30-10-2023
Algunos pensadores –de los pocos que aún quedan en una sociedad en la que el cerebro se ejercita mucho menos que el resto del cuerpo– se preguntan si la humanidad progresa adecuadamente por los vericuetos que ha elegido. Frente a las teorías ochocentistas que presumían de avances significativos de los seres humanos con respecto a los núcleos primitivos y salvajes de población, nos encontramos con que el número de actos de violencia entre personas ha crecido hasta extremos alarmantes y que si no se dan casos de canibalismo es porque los regímenes alimenticios mitigan o disimulan los deseos de triturar al enemigo con los dientes. Puede ser que «por un garbanzo no se pierda la olla» pero la cantidad de garbanzos que nos pueden alterar la masticación es tal, que suenan las alarmas en casa de los sabios. La violencia necesita de nuevos adjetivos para calificar fielmente su crueldad, y el ensañamiento de algunos casos domésticos o de género llega al extremo de recurrir a la denominada violencia vicaria para causar el daño más agudo que se pueda concebir. Marylène Pathou-Mathis asegura, sin embargo, que «la violencia no está inscrita en los genes del ser humano y su aparición obedece a causas históricas y sociales. La noción de “violencia primigenia” es un mito y la guerra no es un elemento íntimamente ligado a la condición humana, sino el producto de las sociedades y de sus correspondientes culturas. Los estudios sobre los primeros grupos sociales humanos nos muestran que las comunidades de cazadores-recolectores superaban mejor las crisis cuando sus relaciones descansaban en la cooperación y ayuda mutuas, en vez de basarse en el individualismo y la competición».
¿Es esto así o estamos de nuevo ante el voluntarismo de la Antropología que presume erróneamente de la capacidad evolutiva del individuo? ¿Por qué algunos de los llamados libros sagrados atribuyen al diablo la enseñanza del mal que luego utiliza Caín? ¿Acaso el episodio de la lucha mortal entre hermanos está motivado por el deseo reprobable de unirse uno de ellos a su propia hermana para poblar la tierra? Aún más: ¿quién hizo la selección de los textos que habrían de componer la Biblia?
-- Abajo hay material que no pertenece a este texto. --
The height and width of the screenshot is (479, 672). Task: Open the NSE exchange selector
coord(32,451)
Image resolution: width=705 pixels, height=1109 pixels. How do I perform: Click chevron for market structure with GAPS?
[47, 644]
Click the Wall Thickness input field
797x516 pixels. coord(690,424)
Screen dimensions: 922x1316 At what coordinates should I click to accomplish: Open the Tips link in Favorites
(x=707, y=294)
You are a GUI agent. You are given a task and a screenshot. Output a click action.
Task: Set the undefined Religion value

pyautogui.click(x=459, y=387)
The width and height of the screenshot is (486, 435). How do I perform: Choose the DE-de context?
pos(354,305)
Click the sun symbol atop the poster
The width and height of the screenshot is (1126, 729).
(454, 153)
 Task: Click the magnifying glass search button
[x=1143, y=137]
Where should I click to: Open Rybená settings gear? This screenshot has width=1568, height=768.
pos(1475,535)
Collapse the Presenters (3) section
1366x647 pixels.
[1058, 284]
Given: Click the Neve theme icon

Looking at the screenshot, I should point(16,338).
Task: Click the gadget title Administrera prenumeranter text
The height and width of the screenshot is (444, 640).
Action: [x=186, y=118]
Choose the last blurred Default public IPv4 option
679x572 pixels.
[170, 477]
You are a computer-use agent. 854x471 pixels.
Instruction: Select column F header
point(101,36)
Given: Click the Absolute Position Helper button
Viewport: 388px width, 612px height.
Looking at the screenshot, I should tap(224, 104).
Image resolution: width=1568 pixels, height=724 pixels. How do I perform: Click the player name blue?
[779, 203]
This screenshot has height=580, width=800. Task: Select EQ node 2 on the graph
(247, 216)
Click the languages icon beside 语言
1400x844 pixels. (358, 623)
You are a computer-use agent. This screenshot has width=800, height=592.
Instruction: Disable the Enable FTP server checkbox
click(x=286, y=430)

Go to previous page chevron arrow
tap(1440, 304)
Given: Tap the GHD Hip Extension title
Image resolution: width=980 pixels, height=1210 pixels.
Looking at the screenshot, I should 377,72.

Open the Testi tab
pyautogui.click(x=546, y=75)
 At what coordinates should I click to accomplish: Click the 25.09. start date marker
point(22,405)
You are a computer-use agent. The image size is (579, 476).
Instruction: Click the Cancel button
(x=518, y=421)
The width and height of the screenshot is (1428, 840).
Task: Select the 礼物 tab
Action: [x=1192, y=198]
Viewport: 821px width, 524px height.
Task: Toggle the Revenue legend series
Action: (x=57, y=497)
La historia de las religiones tiende a exponer el origen de la maldad en determinados relatos y mitos que simplifican su naturaleza y la convierten en un conflicto de fácil comprensión: el orden frente al caos. Estas formas simplistas de abordar problemas complejos que están en la propia naturaleza del ser humano, tratan de eludir un análisis serio y terminan por reconocer que el orden es un reflejo del poder divino mientras que el mal, el caos, no tiene explicación porque emana de lo oscuro, del desorden, de la ausencia de Dios. El libro de Job, aquel personaje tan paciente como incomprendido, es el primer alegato bíblico de un ser humano contra un Dios que parece desaparecido de pronto del mundo que creó: «Desde la ciudad gimen los que mueren, el herido de muerte pide auxilio, ¡y Dios sigue sordo a la oración!».
La ausencia, la indiferencia o la sordera de Dios, sin embargo, no son la única explicación de la maldad. Hay, en casi todos los relatos de la creación una especie de pecado original que paradójicamente tiene que ver con la búsqueda del conocimiento. En alguno de esos relatos legendarios se nos presenta a Satán incluso como «el que sabe», tratando de explicar la adquisición de los conocimientos por los humanos como un drama en el que mientras unos actúan otros son espectadores, si bien espectadores cansados de contemplar tanta angustia y tanta tristeza. Susan Sonntag ya supuso que la indiferencia que experimenta el individuo de hoy ante el dolor ajeno tendría mucho que ver con la saturación de imágenes destructivas que soportamos a diario. Algo así como una insensibilización ante el horror, como un escudo ante la pena. Hannah Arendt también nos explicó que el mal podía llegar a ser banal, relacionando el asesinato de seres humanos con la frialdad de una burocracia capaz de justificarlo como si solo fuese un trámite administrativo en el que el único responsable era el funcionario.
Marcus G. Singer escribió, tratando de resolver la paradoja de Epicuro, que «si algo es realmente malo, no puede ser necesario y si es realmente necesario no puede ser malo».
Bendita filosofía que todo lo resolvía con palabras.